Ce qui entrave la transformation des croyances, l'incrimination des politiciens plutôt que les croyances, renvoie à la séparation de la pensée et du travail. On a trop longtemps séparé la théorie de la pratique, ceux qui pensent ne sont pas ceux qui travaillent. Ils ont d'abord été ceux qui pouvaient se livrer à la contemplation, ceux qui pouvaient se soustraire au travail, à la nécessité. Aux esclaves de la nécessité le travail et aux citoyens propriétaires d'esclaves la liberté de penser. Sont alors disjoints besoins et désirs, nécessités et libertés. Ces dichotomies ont rendu possibles un développement de la production et de la puissance productive jusqu'à ce que le travail lui-même devienne l'attribut d'esclaves mécaniques, que se multiplient les populations inutiles et que se révolte la nature, qu'intervienne la crise climatique.

Les besoins du reste du monde. Il faut cependant noter que pour construire une économie équitable les dirigeants politiques (des régimes démocratiques, mais pas seulement) devront tenir compte des besoins de leurs populations, mais aussi des besoins de celles du reste du monde, avec lesquelles elles entrent en concurrence et partagent des ressources. Car avec la globalisation ce sont bien des populations qui entrent en concurrence avant celle des États, les populations utiles entre elles et avec elles celles inutiles. La question de l'immigration ne peut pas être considérée du seul point de vue des démocraties. Point qu'Acemoglu laisse en suspens dans un article cependant qui ne peut faire de place à un tel sujet : une économie mondiale équitable.

Trop d'importance est donc accordée aux régimes politiques, c'est de rapports de pouvoir mondiaux, de distribution de capacités et de besoins mondiaux, qu'il s'agit. Ce sont les populations colonisées qui se sont battues pour leur indépendance, ce sont ces populations qui se battent aujourd'hui pour une meilleure vie, elles ne peuvent plus supporter la situation d'asymétrie qui domine les relations internationales. Elles ont été servies en cela par des élites indépendantistes dans leur lutte contre l'expropriation coloniale puis par des élites formées à l'école occidentale pour leurs luttes postcoloniales. Ces dernières élites qui se devaient d'apprendre de l'Occident, l'ont fait, mais pas suffisamment pour comprendre le monde et en tirer avantage. Leur société s'est laissé happer par la modernité occidentale. Imaginer une société qui peut accéder immédiatement, ou a l'espoir d'accéder rapidement, à un logement décent, la route, l'électricité, le gaz et l'eau à domicile, à l'école, au centre de soin, et sans effort ; peut-on lui reprocher d'avoir quitté son village ou son douar ? Notre société a sauté à pieds joints dans une modernité qu'elle n'avait pas fabriquée. Elle a désappris à marcher et nous continuons de vivre de ce que nous n'avons pas produit, de ce qui nous échappe. Pour beaucoup de sociétés postcoloniales, la décolonisation se poursuit, elle n'est pas achevée. Leurs moyens d'existence doivent dépendre davantage d'elles.

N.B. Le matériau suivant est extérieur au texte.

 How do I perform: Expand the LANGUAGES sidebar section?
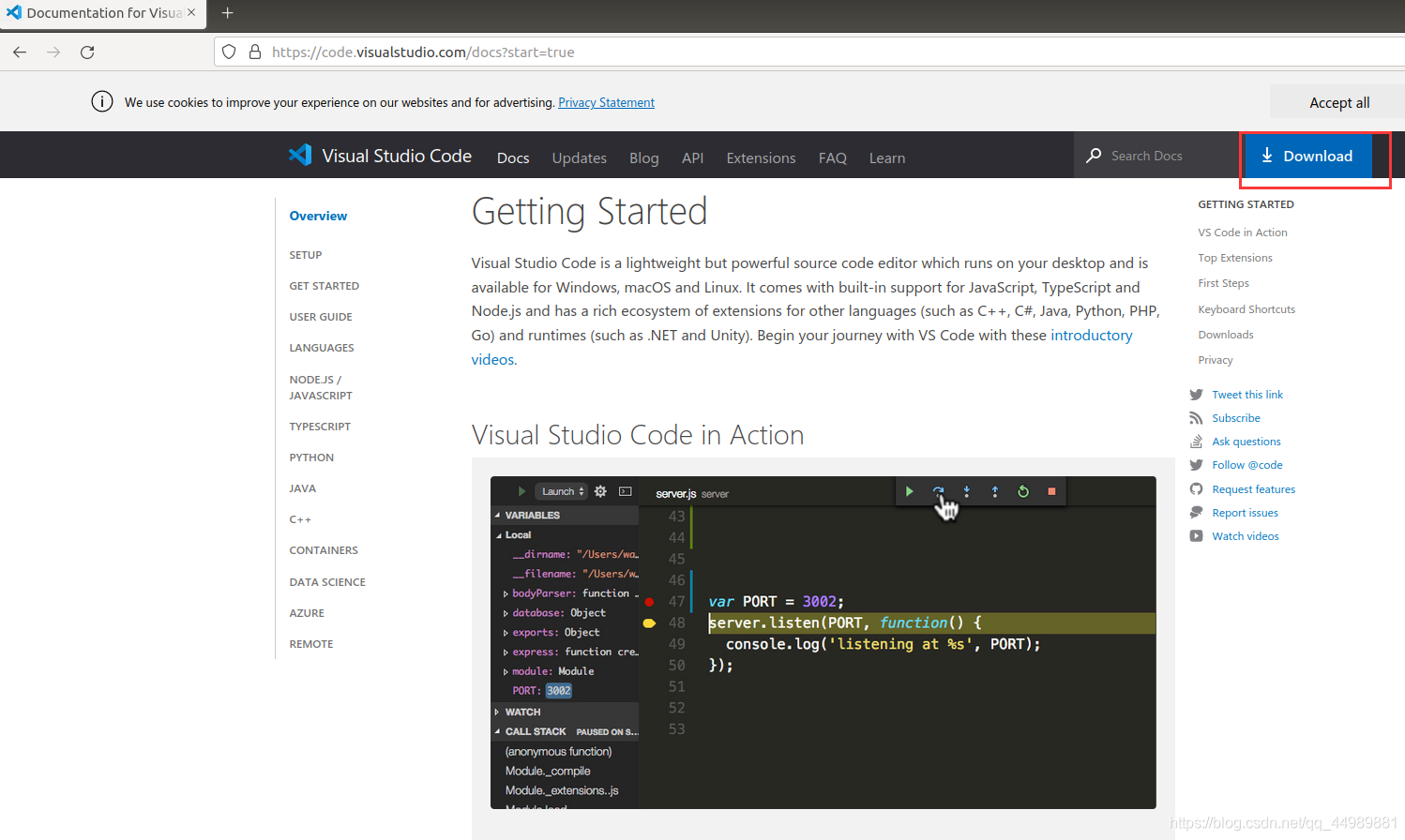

Comme j'ai pu le soutenir ailleurs, les régimes non démocratiques sont produits dans un cours du monde dominé par l'Occident, ce ne sont pas des productions des sociétés décolonisées, ce sont des coproductions mondiales. Les régimes non-démocratiques correspondent à des sociétés incapables d'aligner leurs besoins et leurs capacités. Elles sont entre des besoins qu'elles importent et des capacités qu'elles n'arrivent pas à importer. Besoins et capacités sont écartelés, ne sont pas l'un dans l'autre. Les besoins n'étant pas dans les capacités, ils font appel à des capacités extérieures que les capacités locales ne peuvent rattraper, endogénéiser. Une partie de moins en moins grande des besoins est satisfaite, une autre de plus en plus grande est externalisée ou refoulée, réprimée.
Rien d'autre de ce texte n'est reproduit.